I didn’t want to fall into the trap of the temp track problem because I did not want to cut the film to something that wasn’t gonna be in it. You always fall in love with the temp track, and then you’re never pleased with what the composer does [for the film score]. So, Dan composed some stuff for that 10-minute section, and then the editor Ken Rogerson and I would hack that up as the film went along. I did a Kickstarter, and once I got the first 10 minutes or so, Dan and Richard would jump in and take it from there. I honed in early on the tone of the music because I wanted it to work hand-in-hand with the movie.
When did you know that Mad God was done?
Tippett: When it had to be! When the producers pulled the plug, we had to ship it. And Richard’s still working on it, hoping that at some point we can do a reboot.
What has the reception for Mad God been like from your perspective?

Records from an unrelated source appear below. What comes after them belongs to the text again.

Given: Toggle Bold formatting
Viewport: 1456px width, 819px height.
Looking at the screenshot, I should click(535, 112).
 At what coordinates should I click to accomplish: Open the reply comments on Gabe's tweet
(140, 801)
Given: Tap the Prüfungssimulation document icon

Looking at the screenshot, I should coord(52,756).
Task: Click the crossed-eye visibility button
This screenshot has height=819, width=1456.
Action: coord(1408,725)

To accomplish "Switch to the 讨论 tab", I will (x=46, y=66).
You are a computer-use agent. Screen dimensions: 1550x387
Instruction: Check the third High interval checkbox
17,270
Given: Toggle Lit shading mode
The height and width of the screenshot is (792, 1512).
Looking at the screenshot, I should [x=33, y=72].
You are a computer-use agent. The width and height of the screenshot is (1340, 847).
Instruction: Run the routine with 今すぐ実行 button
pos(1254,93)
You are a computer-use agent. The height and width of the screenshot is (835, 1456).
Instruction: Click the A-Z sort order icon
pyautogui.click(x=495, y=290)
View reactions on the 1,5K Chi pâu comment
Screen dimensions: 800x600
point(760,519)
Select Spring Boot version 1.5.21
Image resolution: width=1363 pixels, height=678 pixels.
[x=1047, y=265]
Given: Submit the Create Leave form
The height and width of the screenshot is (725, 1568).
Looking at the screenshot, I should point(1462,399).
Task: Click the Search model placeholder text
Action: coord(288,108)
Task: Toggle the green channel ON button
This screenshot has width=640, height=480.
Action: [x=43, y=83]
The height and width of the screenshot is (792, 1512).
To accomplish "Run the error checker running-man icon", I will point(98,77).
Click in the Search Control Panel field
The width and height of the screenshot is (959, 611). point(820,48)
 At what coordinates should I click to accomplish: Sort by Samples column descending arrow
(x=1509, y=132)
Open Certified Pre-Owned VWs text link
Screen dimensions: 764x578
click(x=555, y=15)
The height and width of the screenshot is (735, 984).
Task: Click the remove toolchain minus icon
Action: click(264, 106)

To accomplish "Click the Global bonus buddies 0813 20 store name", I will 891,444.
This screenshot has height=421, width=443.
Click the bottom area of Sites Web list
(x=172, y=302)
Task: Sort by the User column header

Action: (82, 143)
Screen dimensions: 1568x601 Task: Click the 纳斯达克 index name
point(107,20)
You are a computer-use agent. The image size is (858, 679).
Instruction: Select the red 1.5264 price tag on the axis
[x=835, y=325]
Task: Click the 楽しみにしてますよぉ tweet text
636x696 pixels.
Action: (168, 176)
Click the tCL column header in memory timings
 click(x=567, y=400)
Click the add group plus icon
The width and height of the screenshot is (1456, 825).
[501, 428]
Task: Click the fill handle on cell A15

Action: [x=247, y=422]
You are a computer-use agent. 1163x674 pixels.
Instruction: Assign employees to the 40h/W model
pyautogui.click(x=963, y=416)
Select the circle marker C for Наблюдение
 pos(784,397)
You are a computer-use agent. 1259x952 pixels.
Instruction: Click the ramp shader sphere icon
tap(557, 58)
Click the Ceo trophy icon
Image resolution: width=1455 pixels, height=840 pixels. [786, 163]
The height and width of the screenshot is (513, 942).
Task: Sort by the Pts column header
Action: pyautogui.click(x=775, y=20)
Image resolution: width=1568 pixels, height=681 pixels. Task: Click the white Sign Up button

Tippett: It’s been exceptional; I’ve been overwhelmed with how it’s been greeted. It’s been showing domestically in theaters and picked up by a number of territories throughout the world. So, it seems to have found its audience. I was really surprised.
What can fans look forward to with your upcoming project(s)?
Tippett: I’m going to be talking to Shudder at the beginning of next year, and I have many projects that I’d like to do. After Mad God, I spent Covid designing a bunch of characters and shooting them against a blue screen and comping them into backgrounds. I’ve got 50 pieces of key art, 800 storyboards, and a script, and I am ready to go. It’s called Pequins Pendiquen. The title came up when I was in college with a buddy when we were smoking weed. I really don’t remember what the source of it was, but things like that stick with me. Anything that sticks, I kind of file away in my memory bank to use in a movie someday. Pequin is a shapeshifter and his objective is the Pendiquen. Again, it’s a typical Joseph Campbell story.
There are once-in-a-lifetime events – weddings, births, deaths, trips, squabbles, even – but they are powerful and fleeting. And then there once-in-a-lifetime films, and Mad God is one of them. Not only from the experience of viewing such profoundly unusual beauty and horror, but also from witnessing this historic feat of talent, patience, and creativity: much like the brush strokes of Monet and the music of Beethoven.
Mad God is available on the streaming platform Shudder.